Patients already equipped with an intrathecal opiate pump were enrolled into the study. Each patient was submitted to two treatment periods in randomly chosen order (cross-over design): 1. standard treatment (continuous opiate administration) and 2. continuous opiate administration with intermittent opiate bolus application. Both treatment periods lasted 14 days.

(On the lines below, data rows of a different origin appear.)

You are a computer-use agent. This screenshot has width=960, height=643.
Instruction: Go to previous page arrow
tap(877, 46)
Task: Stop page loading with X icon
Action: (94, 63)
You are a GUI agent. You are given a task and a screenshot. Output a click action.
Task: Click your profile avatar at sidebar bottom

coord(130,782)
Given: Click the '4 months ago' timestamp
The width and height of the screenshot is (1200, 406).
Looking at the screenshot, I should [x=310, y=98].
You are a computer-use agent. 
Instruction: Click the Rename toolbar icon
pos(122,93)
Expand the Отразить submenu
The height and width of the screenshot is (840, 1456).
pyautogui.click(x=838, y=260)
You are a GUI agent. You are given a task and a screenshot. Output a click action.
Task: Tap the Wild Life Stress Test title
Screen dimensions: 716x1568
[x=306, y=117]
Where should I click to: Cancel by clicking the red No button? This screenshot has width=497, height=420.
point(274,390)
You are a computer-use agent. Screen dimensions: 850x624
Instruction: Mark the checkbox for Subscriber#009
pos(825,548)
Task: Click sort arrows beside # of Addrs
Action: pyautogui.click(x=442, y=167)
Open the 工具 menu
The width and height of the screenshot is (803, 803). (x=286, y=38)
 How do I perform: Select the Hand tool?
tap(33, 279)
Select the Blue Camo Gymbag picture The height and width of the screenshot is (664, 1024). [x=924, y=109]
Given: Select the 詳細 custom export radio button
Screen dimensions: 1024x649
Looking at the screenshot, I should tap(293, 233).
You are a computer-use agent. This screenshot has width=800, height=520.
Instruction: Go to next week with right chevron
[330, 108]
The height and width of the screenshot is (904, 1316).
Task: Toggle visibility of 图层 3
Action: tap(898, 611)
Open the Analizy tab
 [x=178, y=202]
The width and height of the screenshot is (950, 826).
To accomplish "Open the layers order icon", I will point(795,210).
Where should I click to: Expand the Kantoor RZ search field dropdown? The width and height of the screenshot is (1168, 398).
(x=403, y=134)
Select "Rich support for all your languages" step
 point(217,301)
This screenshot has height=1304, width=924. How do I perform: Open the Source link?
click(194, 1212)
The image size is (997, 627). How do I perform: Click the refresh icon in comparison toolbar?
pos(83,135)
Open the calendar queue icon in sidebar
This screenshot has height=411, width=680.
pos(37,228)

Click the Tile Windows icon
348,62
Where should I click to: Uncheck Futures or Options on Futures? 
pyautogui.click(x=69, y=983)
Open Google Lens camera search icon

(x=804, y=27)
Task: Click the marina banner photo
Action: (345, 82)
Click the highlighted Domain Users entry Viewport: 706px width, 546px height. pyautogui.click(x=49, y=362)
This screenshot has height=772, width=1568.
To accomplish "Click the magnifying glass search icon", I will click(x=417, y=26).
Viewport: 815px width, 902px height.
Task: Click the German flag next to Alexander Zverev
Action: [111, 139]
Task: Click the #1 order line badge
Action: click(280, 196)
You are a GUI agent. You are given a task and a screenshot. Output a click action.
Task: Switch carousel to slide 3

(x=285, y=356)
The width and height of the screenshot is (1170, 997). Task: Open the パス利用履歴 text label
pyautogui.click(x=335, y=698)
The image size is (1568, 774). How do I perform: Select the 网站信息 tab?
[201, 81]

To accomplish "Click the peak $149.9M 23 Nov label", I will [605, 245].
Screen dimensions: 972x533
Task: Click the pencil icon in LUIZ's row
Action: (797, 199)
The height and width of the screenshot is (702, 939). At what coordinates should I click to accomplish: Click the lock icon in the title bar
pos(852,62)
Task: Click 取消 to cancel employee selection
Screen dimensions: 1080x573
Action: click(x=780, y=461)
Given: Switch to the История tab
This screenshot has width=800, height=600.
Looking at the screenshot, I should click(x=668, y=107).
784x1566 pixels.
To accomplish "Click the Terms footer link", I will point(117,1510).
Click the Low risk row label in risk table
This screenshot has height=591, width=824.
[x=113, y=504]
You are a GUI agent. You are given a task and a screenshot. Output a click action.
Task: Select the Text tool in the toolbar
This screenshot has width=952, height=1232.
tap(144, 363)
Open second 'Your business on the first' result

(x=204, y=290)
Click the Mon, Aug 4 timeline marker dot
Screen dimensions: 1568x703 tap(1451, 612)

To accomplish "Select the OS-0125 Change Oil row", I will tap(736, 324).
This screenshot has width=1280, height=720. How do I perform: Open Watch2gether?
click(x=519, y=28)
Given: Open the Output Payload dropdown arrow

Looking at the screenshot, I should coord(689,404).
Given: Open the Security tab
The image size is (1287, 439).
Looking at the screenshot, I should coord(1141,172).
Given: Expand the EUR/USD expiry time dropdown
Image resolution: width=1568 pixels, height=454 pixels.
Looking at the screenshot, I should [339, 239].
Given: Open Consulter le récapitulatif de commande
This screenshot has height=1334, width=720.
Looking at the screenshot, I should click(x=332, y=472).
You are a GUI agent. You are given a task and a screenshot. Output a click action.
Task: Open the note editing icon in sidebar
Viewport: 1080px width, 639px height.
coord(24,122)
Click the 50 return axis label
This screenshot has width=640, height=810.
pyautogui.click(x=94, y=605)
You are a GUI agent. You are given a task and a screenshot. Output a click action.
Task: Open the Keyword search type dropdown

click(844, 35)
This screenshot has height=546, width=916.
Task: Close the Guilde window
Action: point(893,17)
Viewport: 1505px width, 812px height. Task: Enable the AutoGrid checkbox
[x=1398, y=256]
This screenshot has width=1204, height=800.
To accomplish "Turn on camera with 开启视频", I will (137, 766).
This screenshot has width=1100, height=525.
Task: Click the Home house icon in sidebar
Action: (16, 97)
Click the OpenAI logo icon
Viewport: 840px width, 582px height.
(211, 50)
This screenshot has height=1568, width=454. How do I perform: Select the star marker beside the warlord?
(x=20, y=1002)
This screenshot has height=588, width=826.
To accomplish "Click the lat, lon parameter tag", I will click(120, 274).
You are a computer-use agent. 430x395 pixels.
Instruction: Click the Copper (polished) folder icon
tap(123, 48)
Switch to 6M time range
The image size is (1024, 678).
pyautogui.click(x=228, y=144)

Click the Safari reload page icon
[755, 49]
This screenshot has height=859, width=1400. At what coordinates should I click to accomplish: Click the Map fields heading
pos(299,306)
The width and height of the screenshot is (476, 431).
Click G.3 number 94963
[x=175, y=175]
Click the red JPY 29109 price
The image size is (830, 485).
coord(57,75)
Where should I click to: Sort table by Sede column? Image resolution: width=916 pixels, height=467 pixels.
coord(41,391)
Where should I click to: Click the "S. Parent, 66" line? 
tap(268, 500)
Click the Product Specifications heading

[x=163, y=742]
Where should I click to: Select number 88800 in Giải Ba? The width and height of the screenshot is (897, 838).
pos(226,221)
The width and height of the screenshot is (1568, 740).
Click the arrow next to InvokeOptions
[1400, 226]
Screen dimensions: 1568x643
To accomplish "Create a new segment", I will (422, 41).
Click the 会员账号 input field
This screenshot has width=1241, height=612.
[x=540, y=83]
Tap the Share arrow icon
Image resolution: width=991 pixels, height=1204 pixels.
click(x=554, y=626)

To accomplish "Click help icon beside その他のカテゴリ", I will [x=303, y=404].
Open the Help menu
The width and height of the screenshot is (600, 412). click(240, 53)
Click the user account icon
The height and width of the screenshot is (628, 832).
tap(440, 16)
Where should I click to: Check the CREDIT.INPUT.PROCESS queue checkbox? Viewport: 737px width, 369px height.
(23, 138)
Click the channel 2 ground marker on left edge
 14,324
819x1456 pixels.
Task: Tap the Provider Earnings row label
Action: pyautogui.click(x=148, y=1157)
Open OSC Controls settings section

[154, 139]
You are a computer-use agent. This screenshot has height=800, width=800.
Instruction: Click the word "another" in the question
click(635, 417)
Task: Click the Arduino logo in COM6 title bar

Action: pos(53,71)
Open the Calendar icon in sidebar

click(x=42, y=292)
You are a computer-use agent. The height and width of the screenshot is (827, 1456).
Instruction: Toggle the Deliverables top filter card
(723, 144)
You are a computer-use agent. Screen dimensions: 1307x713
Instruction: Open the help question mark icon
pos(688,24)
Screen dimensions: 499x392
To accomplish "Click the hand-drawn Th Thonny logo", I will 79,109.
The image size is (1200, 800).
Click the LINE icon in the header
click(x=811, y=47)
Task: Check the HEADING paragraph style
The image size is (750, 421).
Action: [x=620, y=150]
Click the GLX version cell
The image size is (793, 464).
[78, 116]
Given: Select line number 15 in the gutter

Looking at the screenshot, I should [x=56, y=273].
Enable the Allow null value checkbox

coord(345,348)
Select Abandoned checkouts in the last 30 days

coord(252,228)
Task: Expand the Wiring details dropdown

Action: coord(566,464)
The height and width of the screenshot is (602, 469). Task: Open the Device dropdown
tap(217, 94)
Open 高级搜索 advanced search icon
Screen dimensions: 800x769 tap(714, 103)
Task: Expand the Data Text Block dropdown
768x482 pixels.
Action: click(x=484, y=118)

Patients were asked to record pain intensity, side effects and satisfaction with the treatment.

The following hypotheses were tested:

• The application of additional opiate boli results in significantly lower pain intensity.
• The application of additional opiate boli does not result in a higher rate of adverse Events.

Study Overview

• Status: Completed
• Conditions: Chronic Pain Syndrome
• Intervention / Treatment: Drug: opiate with bolus

• Study Type: Observational
• Enrollment (Actual): 10

Participation Criteria

Eligibility Criteria

• Ages Eligible for Study: 14 years to 95 years (Adult, Older Adult)
• Accepts Healthy Volunteers: No
• Genders Eligible for Study: All

• Sampling Method: Non-Probability Sample

Study Population

individuals with chronic pain syndrome

Description

Inclusion Criteria:

• chronic pain syndrome
• intrathecal opiate pump
• signed informed consent

Exclusion Criteria:

• younger than 18 years
• other (than opiate) intrathecal drug administration
• discontent with intrathecal opiate therapy

Study Plan

How is the study designed?

Design Details

• Observational Models: Case-Crossover
• Time Perspectives: Prospective

Number of groups / cohorts

2

Cohorts and Interventions

Group / Cohort	Intervention / Treatment
opiate without bolus; continuous opiate administration without bolus application	Drug: opiate with bolus
opiate with bolus; continuous opiate administration with additional bolus application	Drug: opiate with bolus

What is the study measuring?

Primary Outcome Measures

Outcome Measure	Measure Description	Time Frame
change in pain intensity	numeric rating scale from 0 to10	day 0. day 14, day 28

Secondary Outcome Measures

Outcome Measure	Measure Description	Time Frame
change in satisfaction with treatment outcome	numeric rating scale from 0 to 10	day 0, day 14, day 28
side effects	occurrence rate of side effects	from day 0 to day 28

Collaborators and Investigators

• Sponsor: Swiss Paraplegic Centre Nottwil
• Investigators: Principal Investigator: Tim Reck, MD, Center for Pain Medicine

Study record dates

Study Major Dates

• Study Start: February 1, 2012
• Primary Completion (Actual): December 1, 2012
• Study Completion (Actual): July 1, 2014

Study Registration Dates

• First Submitted: July 4, 2014
• First Submitted That Met QC Criteria: July 21, 2014
• First Posted (Estimate): July 23, 2014

Study Record Updates

• Last Update Posted (Estimate): November 22, 2016
• Last Update Submitted That Met QC Criteria: November 21, 2016
• Last Verified: November 1, 2016

More Information

Terms related to this study

• Additional Relevant MeSH Terms: Pain; Neurologic Manifestations; Chronic Pain; Physiological Effects of Drugs; Central Nervous System Depressants; Peripheral Nervous System Agents; Analgesics; Sensory System Agents; Analgesics, Opioid; Narcotics; Opiate Alkaloids
• Other Study ID Numbers: 2014-15